23. At the same time, the Court may not lose sight of the fact that before the learned Tribunal was an illiterate mother who had filed the claim application praying for being awarded some amount for the death of her son. Nothing restrained the respondents from raising a specific objection pertaining to the limitation and in case the same would have been raised before the learned Tribunal at that stretch of time, perhaps the claimant would have addressed the same before the learned Tribunal.
24. Thus, this Court would have to balance the aforesaid facts and circumstances between the parties.
25. Accordingly, the appeal is partly allowed. The impugned award passed by the learned Tribunal dated 21.05.2011 is set aside. Further considering that the total awarded amount was directed to be deposited before the learned Tribunal by the order of this Court dated 30.09.2011 and 50% of the same was to be released in favour of the claimant subject to furnishing of the adequate surety and Shri Deepak Kumar Agarwal, learned counsel for the appellants states that the entire awarded amount had been deposited before the learned Tribunal and in terms of the order of this Court dated 30.09.2011 50% of the amount had already been withdrawn by the claimant, as such the withdrawn amount shall be retained by the claimant.

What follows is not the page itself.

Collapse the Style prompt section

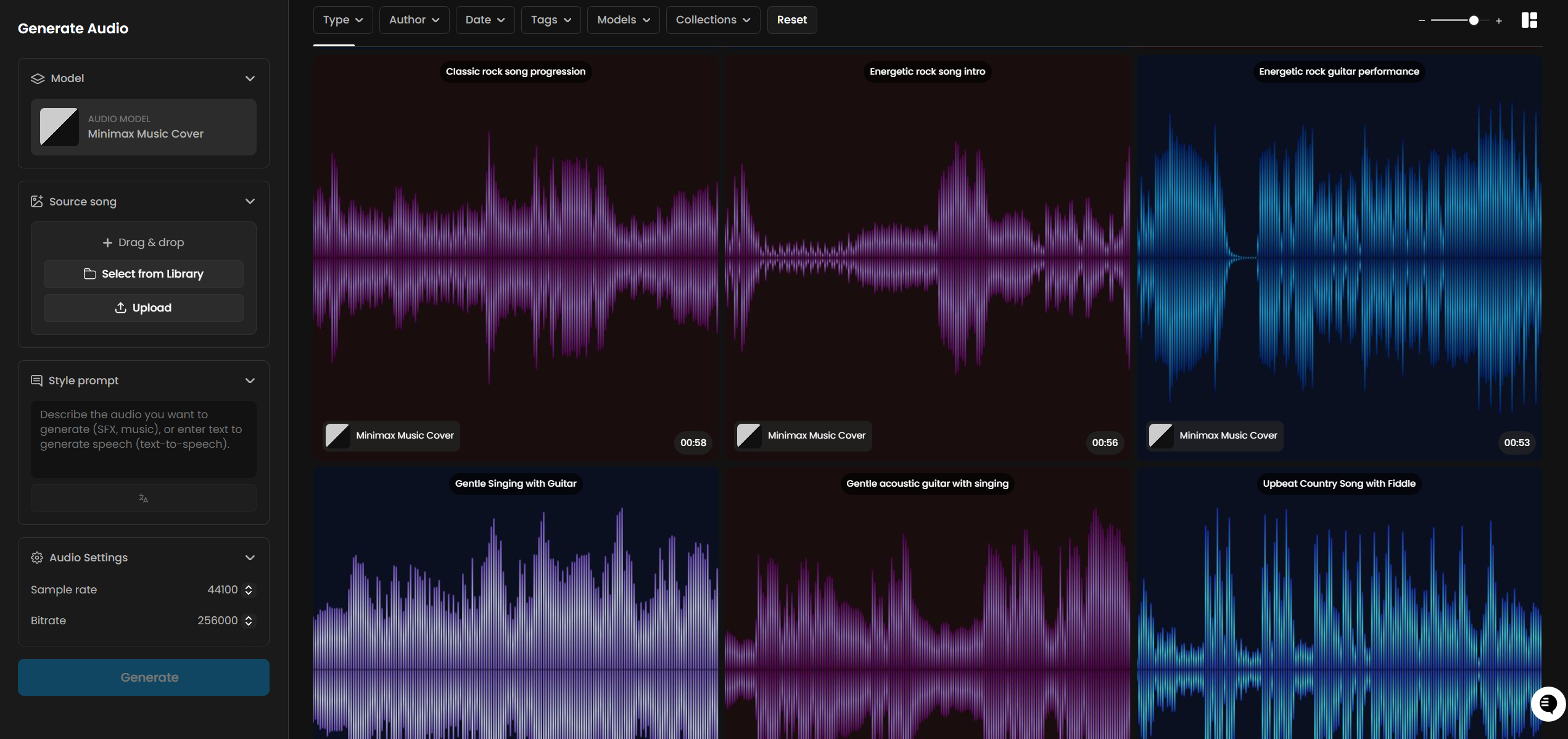coord(250,381)
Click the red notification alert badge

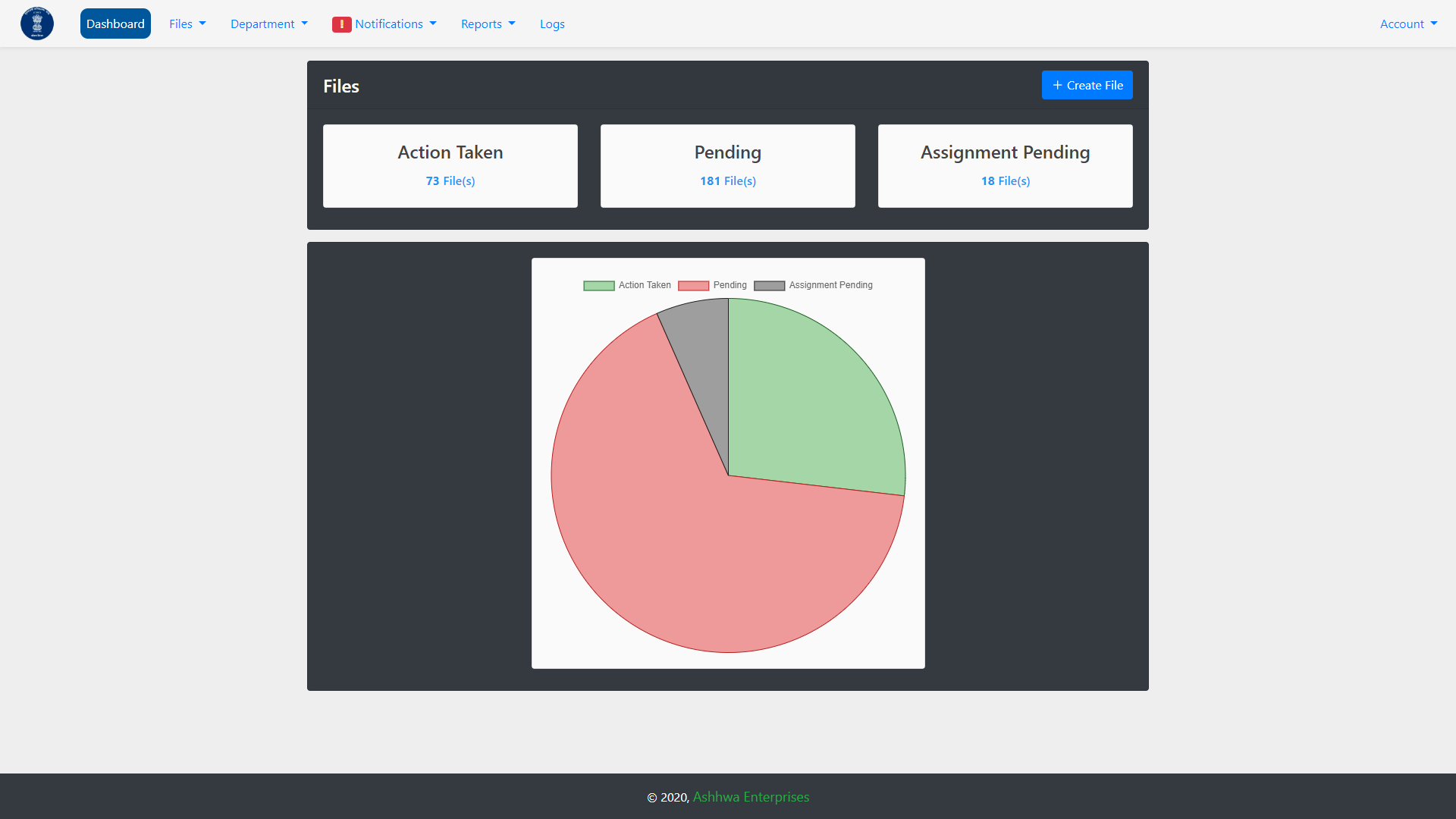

26. The balance 50% of the awarded amount would be released in favour of the appellants by the learned Tribunal in accordance with law. The statutory amount deposited be remitted to the learned Tribunal within two weeks.
27. Let a copy of this order be sent to the learned Tribunal within two weeks.
28. The learned Tribunal shall inform the claimant about this order within next two weeks.
29. Let the trial court record be transmitted back.